#### ESTRATTO DEL TESTO:
━━━━
Gli obiettivi della Russia che gioca sporco negli sport come nelle elezioni per far vincere Donald Trump

Luigi TroianibyLuigi Troiani
putin russia kgb

L'immagine di Vladimir Putin con lo stemma del KGB, il servizio segreto sovietico, ripresa da espionagehistoryarchive.com

Time: 7 mins read

Gira in rete lo spezzone della trasmissione televisiva russa nella quale il presidente Vladimir Putin effettua la premiazione a un concorso di geografia per le elementari. Il presidente chiede al bambino di nove anni dove termini il suo paese. Lo scolaretto risponde: “allo stretto di Bering”. “Ma no!”, interloquisce il presidente: “La Russia non termina da nessuna parte!”. E aggiunge sorridente:  “Scherzavo!”.

Le azioni armate di occupazione e infiltrazione che Mosca sta conducendo da anni al confine europeo e caucasico, la recente minaccia sul confine baltico, dicono che in materia, l’atteggiamento russo sappia ben poco di scherzo. Si è di fronte a una vera e propria dottrina realpolitica, applicata nella politica estera e di sicurezza, che il beneamato presidente sfoggia con sarcasmo e umorismo nero in un programma popolare ad uso e consumo di bambini e famiglie.

Nel frattempo le agenzie battono due clamorose, anche se tutt’altro che inattese, informazioni.

A Londra, Wada, World Anti-Doping Agency, pubblica la seconda parte del rapporto dedicato alle attività russe illecite e antisportive. Vi si afferma che più di mille atleti di trenta discipline, calcio incluso, partecipanti a competizioni internazionali estive, invernali e paralimpiche del presente decennio, erano dopati istituzionali. Tra loro, medaglie agli olimpionici di Londra 2012 in numero di cinque, e di Sochi 2014 in numero di quattro. L’avvocato canadese che ha stilato il rapporto sostiene: “Abbiamo prove di più di 500 risultati positivi segnalati come negativi, tra i quali quelli di atleti famosi e di alto livello, che hanno visto test positivi automaticamente falsificati … C’è stato insabbiamento a tutti i livelli istituzionali per favorire il conseguimento dei migliori risultati”.

Si ricordi che, nella prima parte del rapporto, dedicato ai giochi di Sochi, circolato lo scorso luglio e rotondamente respinto da Putin come manovra antirussa, si diceva che lo sport mondiale si fosse trovato di fronte a una vera e propria cospirazione tramutata in “doping di stato”, in sistema “controllato, diretto e supervisionato” dal ministero dello Sport “con l’aiuto attivo dei servizi segreti”. Gli atleti erano parte del programma che li dopava, tutelandoli poi attraverso “copertura trasformata in strategia istituzionalizzata e disciplinata, volta a conquistare medaglie”.
━━━━
#### RECORD RIPORTATI:
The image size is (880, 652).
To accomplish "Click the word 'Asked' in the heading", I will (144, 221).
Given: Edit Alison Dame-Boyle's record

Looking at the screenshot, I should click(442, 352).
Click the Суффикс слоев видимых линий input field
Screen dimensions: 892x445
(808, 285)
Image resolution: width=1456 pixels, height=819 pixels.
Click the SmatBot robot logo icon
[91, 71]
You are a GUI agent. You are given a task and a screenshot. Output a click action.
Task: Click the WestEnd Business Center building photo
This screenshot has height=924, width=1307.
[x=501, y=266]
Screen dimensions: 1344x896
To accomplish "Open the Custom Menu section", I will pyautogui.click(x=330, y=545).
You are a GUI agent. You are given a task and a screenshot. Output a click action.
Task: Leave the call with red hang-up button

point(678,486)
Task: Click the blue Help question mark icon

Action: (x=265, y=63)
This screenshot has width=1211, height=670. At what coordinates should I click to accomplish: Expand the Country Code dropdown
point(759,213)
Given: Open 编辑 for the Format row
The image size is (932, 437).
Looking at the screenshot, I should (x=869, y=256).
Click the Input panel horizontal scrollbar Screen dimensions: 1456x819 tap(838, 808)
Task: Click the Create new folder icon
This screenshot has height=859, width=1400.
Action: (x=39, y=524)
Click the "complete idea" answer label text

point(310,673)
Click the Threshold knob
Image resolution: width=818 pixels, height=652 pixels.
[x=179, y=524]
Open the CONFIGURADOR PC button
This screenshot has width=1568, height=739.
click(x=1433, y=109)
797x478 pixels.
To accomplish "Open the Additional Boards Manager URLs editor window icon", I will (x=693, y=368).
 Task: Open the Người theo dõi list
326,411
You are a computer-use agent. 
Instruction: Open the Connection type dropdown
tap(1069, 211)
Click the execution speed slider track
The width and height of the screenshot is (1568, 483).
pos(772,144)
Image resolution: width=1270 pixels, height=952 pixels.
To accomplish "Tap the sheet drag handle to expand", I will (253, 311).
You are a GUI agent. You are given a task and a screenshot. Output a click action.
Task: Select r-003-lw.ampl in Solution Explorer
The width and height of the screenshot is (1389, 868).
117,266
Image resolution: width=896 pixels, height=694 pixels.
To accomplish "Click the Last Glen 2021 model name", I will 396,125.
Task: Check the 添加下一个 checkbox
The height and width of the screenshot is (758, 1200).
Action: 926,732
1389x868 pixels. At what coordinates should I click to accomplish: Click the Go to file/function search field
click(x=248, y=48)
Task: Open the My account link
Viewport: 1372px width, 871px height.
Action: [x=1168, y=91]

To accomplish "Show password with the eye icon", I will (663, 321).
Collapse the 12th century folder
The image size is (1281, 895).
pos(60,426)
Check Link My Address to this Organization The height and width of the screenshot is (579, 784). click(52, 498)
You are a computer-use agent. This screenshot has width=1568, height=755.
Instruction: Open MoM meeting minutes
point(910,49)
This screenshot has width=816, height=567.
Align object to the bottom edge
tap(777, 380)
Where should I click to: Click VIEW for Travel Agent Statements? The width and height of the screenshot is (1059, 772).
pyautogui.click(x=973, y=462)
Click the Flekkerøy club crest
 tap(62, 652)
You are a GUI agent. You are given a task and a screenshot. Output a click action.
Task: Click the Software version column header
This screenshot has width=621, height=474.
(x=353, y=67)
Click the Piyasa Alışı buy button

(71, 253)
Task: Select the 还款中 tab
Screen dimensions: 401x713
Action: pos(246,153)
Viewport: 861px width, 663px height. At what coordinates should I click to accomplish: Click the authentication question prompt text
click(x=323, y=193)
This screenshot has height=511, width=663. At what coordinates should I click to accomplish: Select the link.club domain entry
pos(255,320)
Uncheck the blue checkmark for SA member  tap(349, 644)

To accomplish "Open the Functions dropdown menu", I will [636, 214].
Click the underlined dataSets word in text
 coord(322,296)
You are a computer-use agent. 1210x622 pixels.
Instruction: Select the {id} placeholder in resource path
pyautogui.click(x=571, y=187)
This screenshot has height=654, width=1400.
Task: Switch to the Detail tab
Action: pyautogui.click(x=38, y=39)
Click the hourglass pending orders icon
━━━━
#### COMPITI DA SVOLGERE:
1. Rispondi a queste domande sull'estratto del testo:
(a) Dove termina la Russia, secondo la risposta dello scolaretto?
(b) In quale città la Wada pubblica la seconda parte del rapporto?
(c) Da quale ministero era diretto il sistema descritto nella prima parte del rapporto?
2. Riscrivi senza modifiche le righe dei record che vanno dalla riga con "Click the Piyasa Alışı buy button" fino alla fine dei record, entrambe le estremità comprese.

#### INSIEME DELLE RISPOSTE:
1.
(a) Allo stretto di Bering.
(b) A Londra.
(c) Dal ministero dello Sport.

2.
Click the Piyasa Alışı buy button

(71, 253)
Task: Select the 还款中 tab
Screen dimensions: 401x713
Action: pos(246,153)
Viewport: 861px width, 663px height. At what coordinates should I click to accomplish: Click the authentication question prompt text
click(x=323, y=193)
This screenshot has height=511, width=663. At what coordinates should I click to accomplish: Select the link.club domain entry
pos(255,320)
Uncheck the blue checkmark for SA member  tap(349, 644)

To accomplish "Open the Functions dropdown menu", I will [636, 214].
Click the underlined dataSets word in text
 coord(322,296)
You are a computer-use agent. 1210x622 pixels.
Instruction: Select the {id} placeholder in resource path
pyautogui.click(x=571, y=187)
This screenshot has height=654, width=1400.
Task: Switch to the Detail tab
Action: pyautogui.click(x=38, y=39)
Click the hourglass pending orders icon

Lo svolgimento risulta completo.